There are many foods that evoke childhood nostalgia for me – potato waffles, rainbow drops and Frosties with hot milk – and I am not ashamed to admit to still enjoying a bowl of sugary, warm cereal morning, noon or night.
Last month Birds Eye Fish Fingers celebrated their 60th anniversary as a freezer box favourite proving certain food types can stand the test of time, although this is one old staple I have never yearned for.
‘Fish Friday’ was the norm in my house for as long as I remember – an extension of the rule Christians should abstain from eating meat on Lenten Friday’s – a tradition I cared little for.
From the smell to the taste and the texture I did not like fish and before finding the courage to say “no mother I won’t eat that” attempted to eat the breaded variety if it was drowning in parsley sauce.
In my mid-twenties I decided to give fish another chance; perhaps it was the popularity of fish dishes on TV cookery shows or the incessant complaints of my family and friends about cooking for someone with a never ending ‘will not eat’ list.
Whatever the reason I succumbed to peer pressure as eating fish seemed to be the grown up thing to do. Now I actually enjoy eating mild, white fish like cod and haddock and then there is hake – my favourite catch of the day.
I love how flaky and meltingly soft hake is and its mild flavour means it is a versatile fish that goes with almost anything, try my version below with a lemon and fennel butter.
Ingredients (serves two)
- 2 hake fillets
- 1 lemon – juice and zest
- 10-15 fennels seeds – crushed
- 100 grams of butter
- Salt and pepper
- Remove any skin from the hake and season well with salt and pepper
- Melt half of the butter in a hot frying pan and add the hake.

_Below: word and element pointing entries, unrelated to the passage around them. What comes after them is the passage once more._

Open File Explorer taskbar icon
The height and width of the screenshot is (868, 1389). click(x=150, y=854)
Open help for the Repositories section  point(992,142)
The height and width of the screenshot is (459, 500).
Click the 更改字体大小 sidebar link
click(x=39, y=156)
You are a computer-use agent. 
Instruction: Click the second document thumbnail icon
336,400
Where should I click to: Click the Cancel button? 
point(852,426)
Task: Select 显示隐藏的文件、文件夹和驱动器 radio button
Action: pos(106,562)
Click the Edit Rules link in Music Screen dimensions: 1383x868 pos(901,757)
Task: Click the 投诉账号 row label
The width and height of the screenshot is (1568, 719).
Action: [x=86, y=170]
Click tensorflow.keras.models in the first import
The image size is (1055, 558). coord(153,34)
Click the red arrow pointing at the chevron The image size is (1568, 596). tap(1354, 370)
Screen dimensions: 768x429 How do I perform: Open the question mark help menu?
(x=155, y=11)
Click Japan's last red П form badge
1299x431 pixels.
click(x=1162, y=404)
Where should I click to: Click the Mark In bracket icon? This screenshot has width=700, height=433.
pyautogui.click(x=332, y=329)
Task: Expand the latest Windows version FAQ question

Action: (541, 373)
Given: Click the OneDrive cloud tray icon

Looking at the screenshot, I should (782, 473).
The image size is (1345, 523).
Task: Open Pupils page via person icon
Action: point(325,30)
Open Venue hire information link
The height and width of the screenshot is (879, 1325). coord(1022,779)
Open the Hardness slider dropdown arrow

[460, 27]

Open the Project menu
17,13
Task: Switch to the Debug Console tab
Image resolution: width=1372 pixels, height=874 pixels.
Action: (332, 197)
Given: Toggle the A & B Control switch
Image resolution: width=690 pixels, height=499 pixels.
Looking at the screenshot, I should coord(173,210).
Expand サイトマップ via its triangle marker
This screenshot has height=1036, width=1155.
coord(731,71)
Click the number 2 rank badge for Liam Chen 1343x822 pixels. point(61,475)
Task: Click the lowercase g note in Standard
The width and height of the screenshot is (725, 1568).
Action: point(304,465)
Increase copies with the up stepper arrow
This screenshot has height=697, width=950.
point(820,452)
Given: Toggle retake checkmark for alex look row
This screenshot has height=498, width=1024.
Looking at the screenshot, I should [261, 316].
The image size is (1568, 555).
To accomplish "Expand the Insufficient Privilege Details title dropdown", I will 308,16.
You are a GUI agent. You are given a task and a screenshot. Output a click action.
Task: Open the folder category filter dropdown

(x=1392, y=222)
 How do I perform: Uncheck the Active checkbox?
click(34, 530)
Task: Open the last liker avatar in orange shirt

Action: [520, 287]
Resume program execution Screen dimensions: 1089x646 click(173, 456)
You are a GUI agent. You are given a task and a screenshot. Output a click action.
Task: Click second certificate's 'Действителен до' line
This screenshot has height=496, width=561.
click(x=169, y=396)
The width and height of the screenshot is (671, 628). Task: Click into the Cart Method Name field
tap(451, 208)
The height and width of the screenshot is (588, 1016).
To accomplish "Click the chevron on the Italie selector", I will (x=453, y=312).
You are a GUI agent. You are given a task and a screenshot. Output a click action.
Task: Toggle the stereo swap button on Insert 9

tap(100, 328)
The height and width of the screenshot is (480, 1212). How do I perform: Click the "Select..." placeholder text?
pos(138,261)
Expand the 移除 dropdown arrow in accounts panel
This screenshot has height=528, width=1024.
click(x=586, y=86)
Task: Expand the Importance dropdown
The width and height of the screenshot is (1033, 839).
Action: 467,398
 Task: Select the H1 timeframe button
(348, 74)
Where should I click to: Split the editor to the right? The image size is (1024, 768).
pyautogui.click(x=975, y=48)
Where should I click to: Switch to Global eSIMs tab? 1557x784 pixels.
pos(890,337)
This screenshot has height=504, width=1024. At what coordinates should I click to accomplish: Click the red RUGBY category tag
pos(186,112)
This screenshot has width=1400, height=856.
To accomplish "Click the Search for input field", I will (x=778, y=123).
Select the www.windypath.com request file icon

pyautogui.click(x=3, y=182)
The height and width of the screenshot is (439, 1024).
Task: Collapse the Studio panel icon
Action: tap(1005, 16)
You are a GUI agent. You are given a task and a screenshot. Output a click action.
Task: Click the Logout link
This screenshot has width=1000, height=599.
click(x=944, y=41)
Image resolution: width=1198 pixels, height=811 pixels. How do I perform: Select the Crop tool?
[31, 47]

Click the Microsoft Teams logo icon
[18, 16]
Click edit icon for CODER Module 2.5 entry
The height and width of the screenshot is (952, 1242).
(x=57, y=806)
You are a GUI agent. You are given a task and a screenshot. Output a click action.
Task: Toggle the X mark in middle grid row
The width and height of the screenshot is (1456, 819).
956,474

- Fry the hake for roughly five minutes on each side, both should be golden brown.
- Remove the hake from the pan, wrap the fish in tin foil and let it rest for a few minutes.
- Dry fry the fennel seeds in the pan for a couple of minutes before adding the remaining butter and lemon juice and zest.
- Let the fennel and lemon cook and flavour the butter for a few minutes.
- Pour this over the hake and serve with homemade chips and a lemon wedge.